_ENTRIES SHOWN_
===============

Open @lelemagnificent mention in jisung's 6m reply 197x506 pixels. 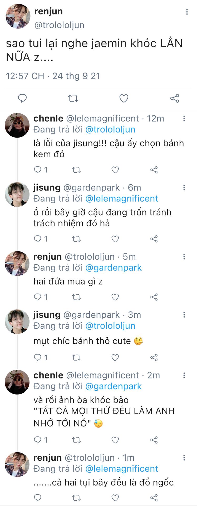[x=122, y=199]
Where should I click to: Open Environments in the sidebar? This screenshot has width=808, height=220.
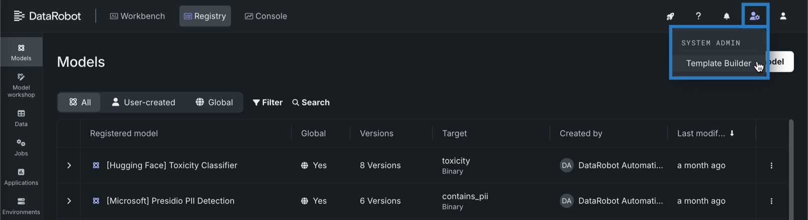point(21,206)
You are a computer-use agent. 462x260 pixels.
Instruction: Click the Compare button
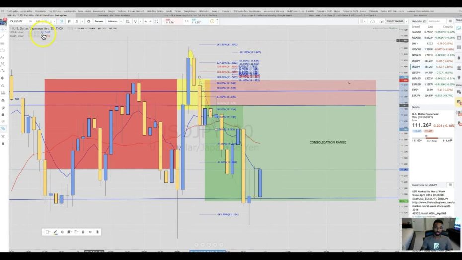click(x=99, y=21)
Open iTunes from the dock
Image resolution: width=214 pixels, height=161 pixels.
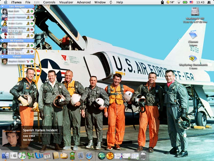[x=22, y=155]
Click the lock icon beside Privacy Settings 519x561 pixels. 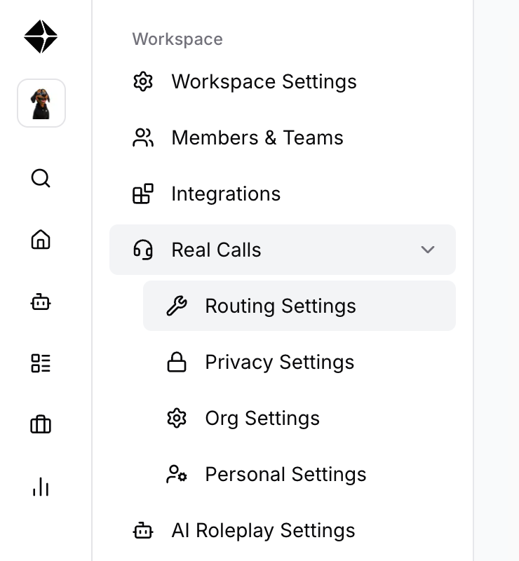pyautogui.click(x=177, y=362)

===============

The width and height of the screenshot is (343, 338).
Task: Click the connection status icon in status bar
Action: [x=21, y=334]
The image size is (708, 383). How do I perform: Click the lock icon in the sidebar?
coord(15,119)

===============

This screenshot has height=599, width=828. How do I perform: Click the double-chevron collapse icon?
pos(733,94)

===============

_OBJECTIVE_
What are the lines that start with the line containing "This screenshot has height=599, width=828." and continue through the line containing "pos(733,94)"? Reproduce them word for word, copying no other records.

_ANSWER FOR THIS EXERCISE_
This screenshot has height=599, width=828. How do I perform: Click the double-chevron collapse icon?
pos(733,94)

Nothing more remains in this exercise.